╔══

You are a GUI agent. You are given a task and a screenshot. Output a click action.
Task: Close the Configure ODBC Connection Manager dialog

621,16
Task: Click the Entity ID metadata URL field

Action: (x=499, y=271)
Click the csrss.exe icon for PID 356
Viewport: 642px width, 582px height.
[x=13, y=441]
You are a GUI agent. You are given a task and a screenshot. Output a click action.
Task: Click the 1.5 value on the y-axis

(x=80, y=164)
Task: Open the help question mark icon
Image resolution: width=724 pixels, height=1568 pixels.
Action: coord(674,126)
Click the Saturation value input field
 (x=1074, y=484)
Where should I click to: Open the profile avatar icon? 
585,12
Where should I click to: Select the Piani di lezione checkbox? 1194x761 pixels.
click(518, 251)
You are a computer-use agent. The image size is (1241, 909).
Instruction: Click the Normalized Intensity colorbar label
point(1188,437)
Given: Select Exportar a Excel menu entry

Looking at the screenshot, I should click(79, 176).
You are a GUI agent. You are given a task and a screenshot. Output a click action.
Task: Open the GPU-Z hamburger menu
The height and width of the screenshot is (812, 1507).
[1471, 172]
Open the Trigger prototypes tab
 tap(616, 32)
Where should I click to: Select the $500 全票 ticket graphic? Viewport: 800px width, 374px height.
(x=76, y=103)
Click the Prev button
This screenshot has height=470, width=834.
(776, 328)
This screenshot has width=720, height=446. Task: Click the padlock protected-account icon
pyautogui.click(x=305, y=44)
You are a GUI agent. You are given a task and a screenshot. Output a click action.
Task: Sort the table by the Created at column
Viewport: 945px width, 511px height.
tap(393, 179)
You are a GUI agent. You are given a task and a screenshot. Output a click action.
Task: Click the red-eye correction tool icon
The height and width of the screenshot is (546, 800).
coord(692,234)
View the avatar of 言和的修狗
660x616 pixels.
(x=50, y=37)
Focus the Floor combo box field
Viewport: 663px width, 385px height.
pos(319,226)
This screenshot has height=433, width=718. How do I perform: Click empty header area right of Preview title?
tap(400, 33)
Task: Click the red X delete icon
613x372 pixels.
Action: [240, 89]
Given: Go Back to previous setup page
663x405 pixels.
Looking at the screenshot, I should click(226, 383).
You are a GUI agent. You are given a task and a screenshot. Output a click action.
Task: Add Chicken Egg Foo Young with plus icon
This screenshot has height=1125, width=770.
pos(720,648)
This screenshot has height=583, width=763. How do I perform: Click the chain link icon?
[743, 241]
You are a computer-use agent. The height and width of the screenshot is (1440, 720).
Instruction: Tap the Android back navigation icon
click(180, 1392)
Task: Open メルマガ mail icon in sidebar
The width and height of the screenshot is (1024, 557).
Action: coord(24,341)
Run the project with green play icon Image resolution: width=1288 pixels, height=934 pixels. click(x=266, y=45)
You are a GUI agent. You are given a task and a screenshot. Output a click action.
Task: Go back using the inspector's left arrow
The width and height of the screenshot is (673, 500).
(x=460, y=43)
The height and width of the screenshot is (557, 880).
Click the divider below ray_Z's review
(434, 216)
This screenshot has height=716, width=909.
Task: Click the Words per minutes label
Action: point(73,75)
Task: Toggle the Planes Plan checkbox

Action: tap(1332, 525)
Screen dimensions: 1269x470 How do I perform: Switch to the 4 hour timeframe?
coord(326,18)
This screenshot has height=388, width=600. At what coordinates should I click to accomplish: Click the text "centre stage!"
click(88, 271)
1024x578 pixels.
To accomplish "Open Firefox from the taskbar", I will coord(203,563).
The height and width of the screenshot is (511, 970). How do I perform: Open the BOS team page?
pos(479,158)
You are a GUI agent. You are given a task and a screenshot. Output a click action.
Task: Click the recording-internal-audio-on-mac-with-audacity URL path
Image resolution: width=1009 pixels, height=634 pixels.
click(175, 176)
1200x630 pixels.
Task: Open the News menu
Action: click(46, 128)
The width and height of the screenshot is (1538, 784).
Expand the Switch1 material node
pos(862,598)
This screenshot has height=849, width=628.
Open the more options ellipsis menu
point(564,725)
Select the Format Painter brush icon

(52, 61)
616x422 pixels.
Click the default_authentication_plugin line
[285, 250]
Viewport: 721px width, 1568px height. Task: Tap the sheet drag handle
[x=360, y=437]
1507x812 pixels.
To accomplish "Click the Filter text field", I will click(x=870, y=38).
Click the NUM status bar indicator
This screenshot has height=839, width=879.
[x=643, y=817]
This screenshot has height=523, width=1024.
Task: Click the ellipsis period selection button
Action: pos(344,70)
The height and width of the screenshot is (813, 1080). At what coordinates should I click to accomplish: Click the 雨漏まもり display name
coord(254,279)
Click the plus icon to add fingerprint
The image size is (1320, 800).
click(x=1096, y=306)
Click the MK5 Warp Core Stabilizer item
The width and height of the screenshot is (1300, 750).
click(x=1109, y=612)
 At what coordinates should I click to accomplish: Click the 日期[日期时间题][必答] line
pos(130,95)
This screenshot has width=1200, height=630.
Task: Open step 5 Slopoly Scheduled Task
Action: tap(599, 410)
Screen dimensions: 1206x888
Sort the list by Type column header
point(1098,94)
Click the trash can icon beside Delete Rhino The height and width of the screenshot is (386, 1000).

╚══

■ EXERCISE DIRECTIONS:
Whatever else the listing above holds, retype exactly only the lines from the one containing "The height and width of the screenshot is (557, 880)." to the one containing "Task: Click the recording-internal-audio-on-mac-with-audacity", both ends kept.

■ EXERCISE RESULT:
The height and width of the screenshot is (557, 880).
Click the divider below ray_Z's review
(434, 216)
This screenshot has height=716, width=909.
Task: Click the Words per minutes label
Action: point(73,75)
Task: Toggle the Planes Plan checkbox

Action: tap(1332, 525)
Screen dimensions: 1269x470 How do I perform: Switch to the 4 hour timeframe?
coord(326,18)
This screenshot has height=388, width=600. At what coordinates should I click to accomplish: Click the text "centre stage!"
click(88, 271)
1024x578 pixels.
To accomplish "Open Firefox from the taskbar", I will coord(203,563).
The height and width of the screenshot is (511, 970). How do I perform: Open the BOS team page?
pos(479,158)
You are a GUI agent. You are given a task and a screenshot. Output a click action.
Task: Click the recording-internal-audio-on-mac-with-audacity URL path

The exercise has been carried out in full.